Clear back on June 2nd MIOS: Iran’s PressTV appeared, a month after we heard it was in the pipeline at Washington Post, and two months after MIOS: Doin’ A FISA teased that we had something big.
The first real world effect showed up August 8th, 2024 in MIOS: PressTV First Blood, wherein an Iranian agent, who also happens to be some sort of journalist, got pinched on arrival at Heathrow.
There was another story in the queue at Washington Post, but it has been nixed. I think this happened over concerns about the incoming Trump administration, although it’s not clear precisely why.

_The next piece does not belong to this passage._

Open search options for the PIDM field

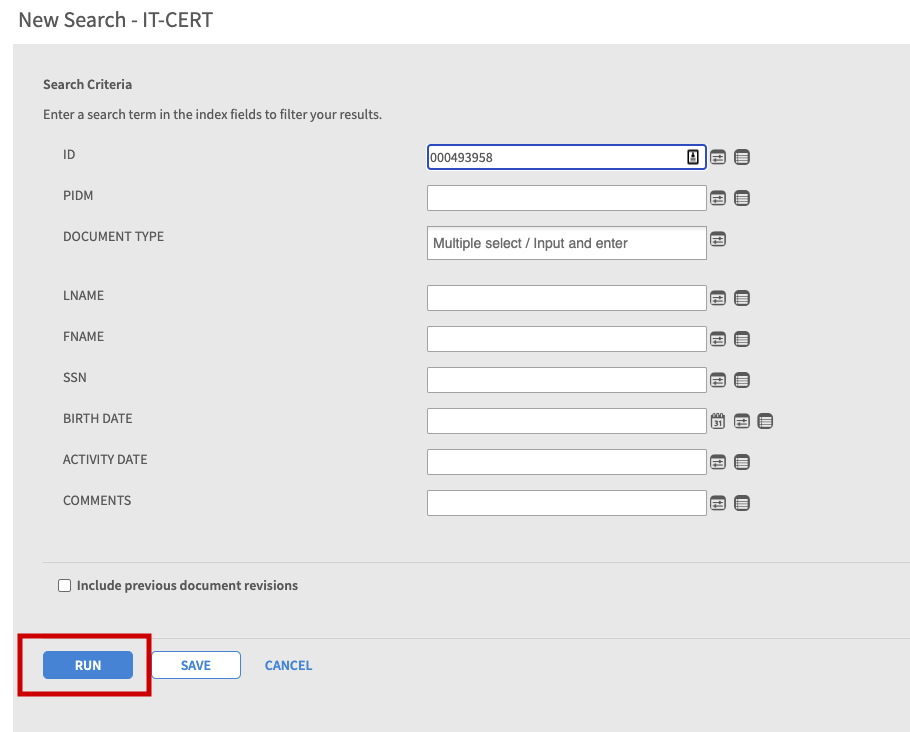(x=718, y=198)
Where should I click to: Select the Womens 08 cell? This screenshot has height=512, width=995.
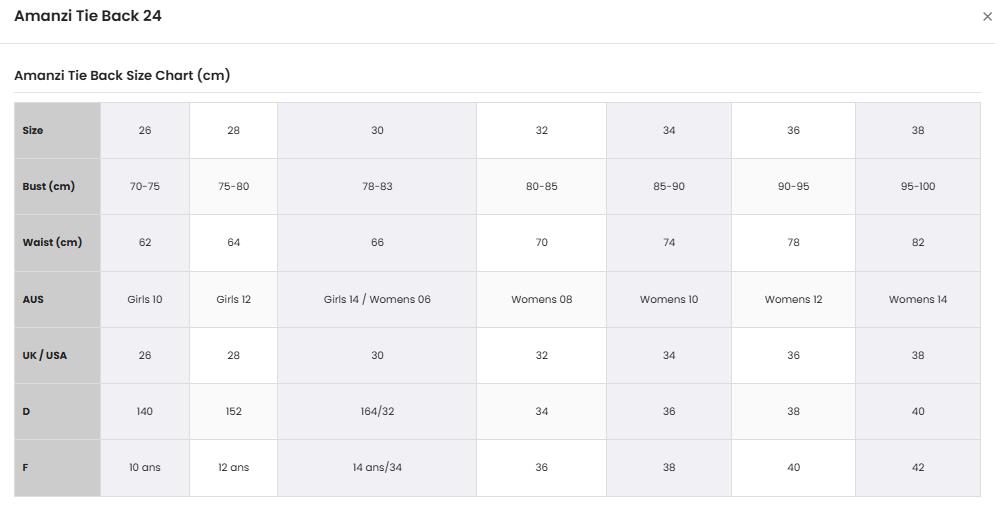point(541,299)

Yesterday I was asked to do some accessibility work on the PressTV data and some new reporter is going to pick up the story …
Attention Conservation Notice:
Just a little tease, the lede tells you the important bits, the gritty meta-details on what was done to the data are all that follow.
Process:
Like so much of what I’ve done, starting roughly with the Russian invasion of Ukraine, yesterday’s work was all towards the purpose of turning a terrible muddle into something a journalist can quickly and easily evaluate.
Instead of the original file names, which likely had lots of Persian script, Black Reward renamed them using their 64 character sha256 checksums. This was a kindness done for westerners trying to examine the leak, which helped people initially. Over the long haul it served to make the content opaque, until I got after it with awk/grep/sed, as well as placing the content into a Disinfodrome instance of Open Semantic Search.
The original almost 1,300 files of interest looked like this. I replaced some characters with dashes or underscores, so that I can show you guys this without stepping on the reporter’s scoop.
So I did a variety of things to make the files less impenetrable:
Extracted text from each file using pdftotext from Poppler.
Extracted date stamps from the text files.
Used awk, grep, sed, and MicroEmacs to get names from the text files.
Used awk to combine date stamps, individuals mentioned into new file names.
With each file I started with a name like this:
01ba4719c80b6fe911b091a7c05124b64eeece964e09c058ef8f9805daca546b.pdf
And finished with two files named like this:
2024-12-18-NealRauhauser-01ba4719c80b6fe911b091a7c05124b64eeece964e09c058ef8f9805daca546b.pdf
NealRauhauser-2024-12-18-01ba4719c80b6fe911b091a7c05124b64eeece964e09c058ef8f9805daca546b.pdf
These files were placed into a Dropbox with two subfolders named bydate and byname. This facilitates finding all information for a given name, or seeing all events in a specific time period. I finished the work off by creating one single large zip file of the whole folder.
Qualitatively examining those files would be no big deal for me, after almost forty years of unix experience, my keyboard sounds like an old fashion teletype when I’m stringing together unix tool chains to handle stuff. A reporter would have to laboriously open 1,300 files, taking notes as they go … and in a world of deadlines, a complex problem like this would fall by the wayside. Presenting in the aforementioned fashion makes reporting on it a much less forbidding process.
Conclusion:
Since this is going to lead to a published article, I better bring up Scientology’s Dullest Tool - there’s a mentally ill former journalist named Ron Brynaert who has been obsessing about me since 2011. Any time it becomes known that I’ve talked to a reporter, he turns up, waving around his “executive editor” title from Raw Story, and sniveling about my “hoaxing”.
The only vaguely journalistic person I’ve ever hoaxed is … Ron Brynaert. I finally lost my patience with his cyberstalking me - it took just 72 hours to goad him into a course of action that cost him his sealed settlement with Raw Story, as well as piling on another $500,000 judgment.
But no matter how high pitched his keening becomes, it won’t matter a lick. The provenance on the PressTV leak is very well understood at this point. And I’m glad to see things are once again moving in this area.